= Tanya Steel =

American author

Tanya Steel (Tanya Wenman Steel) is an American food writer, editor, and author. She is currently the Executive Director of the Careers through Culinary Arts Program and formerly served as editor-in-chief of Epicurious.com.

Steel is the co-author of Real Food for Healthy Kids, a cookbook focused on meals for children. Her writing has appeared in publications including The New York Times, Forbes, and The Washington Post.

She was involved in the Healthy Lunchtime Challenge, a collaboration with First Lady Michelle Obama and the U.S. Department of Agriculture. The initiative encouraged children to develop recipes that were intended to be both nutritious and affordable. It included an annual event, the Kids’ State Dinner, held at the White House to feature selected recipes.

== Career ==
Steel began working in the publishing industry shortly after receiving her bachelor’s degree and obtained assistant and assistant editor positions with several magazine companies including Condé Nast, Food & Wine magazine, and Hearst Magazines. From 1995 to 2005, Steel worked as the New York's senior editor for Bon Appétit.

Beginning in 2005, Steel began working as the Editorial Director and Editor-in-Chief for Epicurious and in 2011, Gourmet Live and Gourmet.com were added to her role. In 2011, Steel, alongside then First Lady Michelle Obama, The White House and Epicurious, created and launched The Healthy Lunchtime Challenge and Kid’s State Dinner.

In 2016 and 2017, Steel served as the Editorial Director of Clean Plates, a technology/digital media company focusing on health & wellness food culture.
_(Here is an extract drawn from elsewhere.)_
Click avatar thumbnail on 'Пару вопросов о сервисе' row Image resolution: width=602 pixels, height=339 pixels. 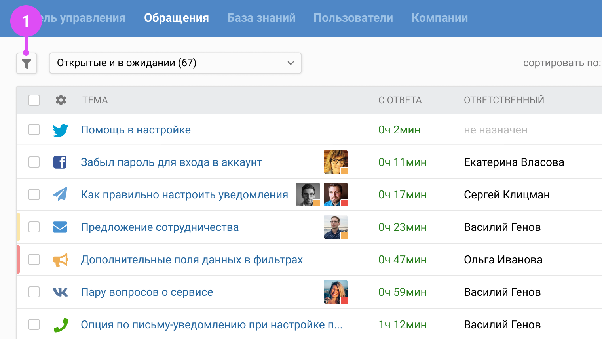[335, 292]
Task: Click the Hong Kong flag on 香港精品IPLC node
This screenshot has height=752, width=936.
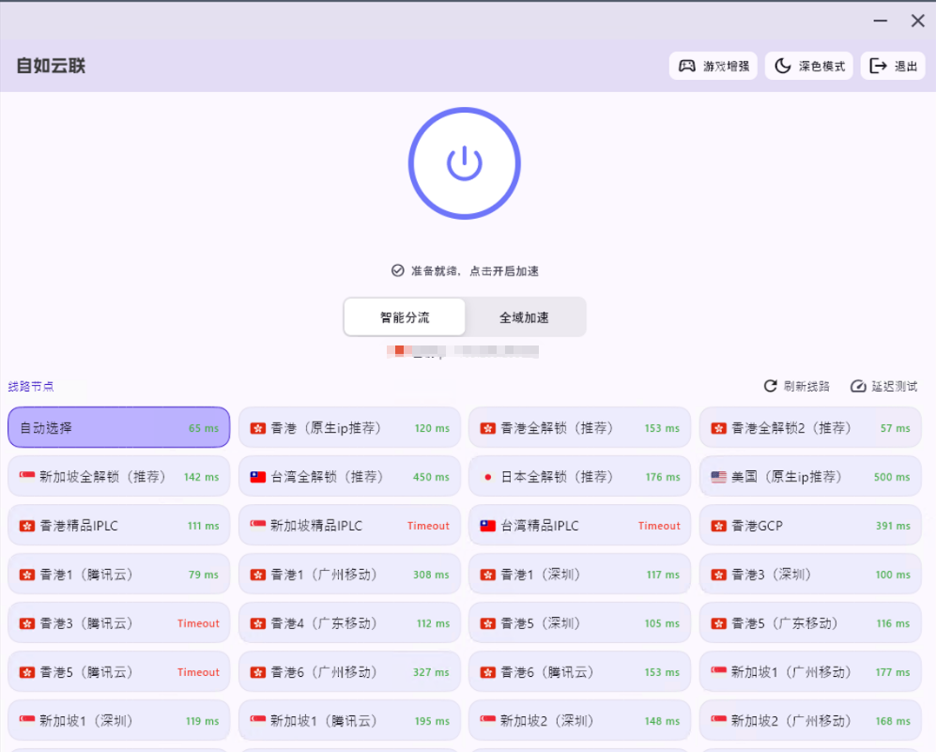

In 2017, Steel worked with the Public Health Agency of Canada and other partners to create Kid Food Nation, a food skills initiative for kids aged 7–12 that includes an online/TV platform, a Kid Food Nation cookbook, and a national recipe contest.

Steel is the current Awards Director for the Julia Child Award, given by the Julia Child Foundation for Gastronomy and Culinary Arts.

In 2018, Steel accepted the Director role for the International Association of Culinary Professionals.

In 2021, Steel was named Executive Director of the Careers through Culinary Arts Program. She previously held the role of VP of Strategic Development.

Steel also works as a strategic advisor for the Brain Health Initiative, while also volunteering for the Association of Frontotemporal Degeneration, and is a founding member of Cure MAPT FDT.

=== Publications and appearances ===
Steel has authored and co-authored 3 books centered around food and nutrition. Her first book, "Real Food for Healthy Kids", was published in 2008 and was co-written with Tracey Seaman. In 2012, Steel, along with other editors from Epicurious, authored "The Epicurious Cookbook." Her most recent book, "Food Fight: A Mouthwatering History of Who Ate What and Why through the Ages", was published in 2018.

Over several decades Steel has been a featured author in numerous publications including the New York Times, Epicurious, Gourmet Live, Food & Wine, Bon Appétit and others.

In addition to her published works, Steel has been a guest on various news and television programs including The View, CBS’s The Early Show, Hell’s Kitchen, and Chef's Table.

=== Awards ===
On three occasions, Steel has been awarded the James Beard Awards for Journalism. In 2003, she received the award in the "Restaurant Review & Critique" category and in 2008 & 2009 in the category of "Website Focusing on Food, Beverage, Restaurant and Nutrition".

Steel has been nominated for multiple Webby Awards.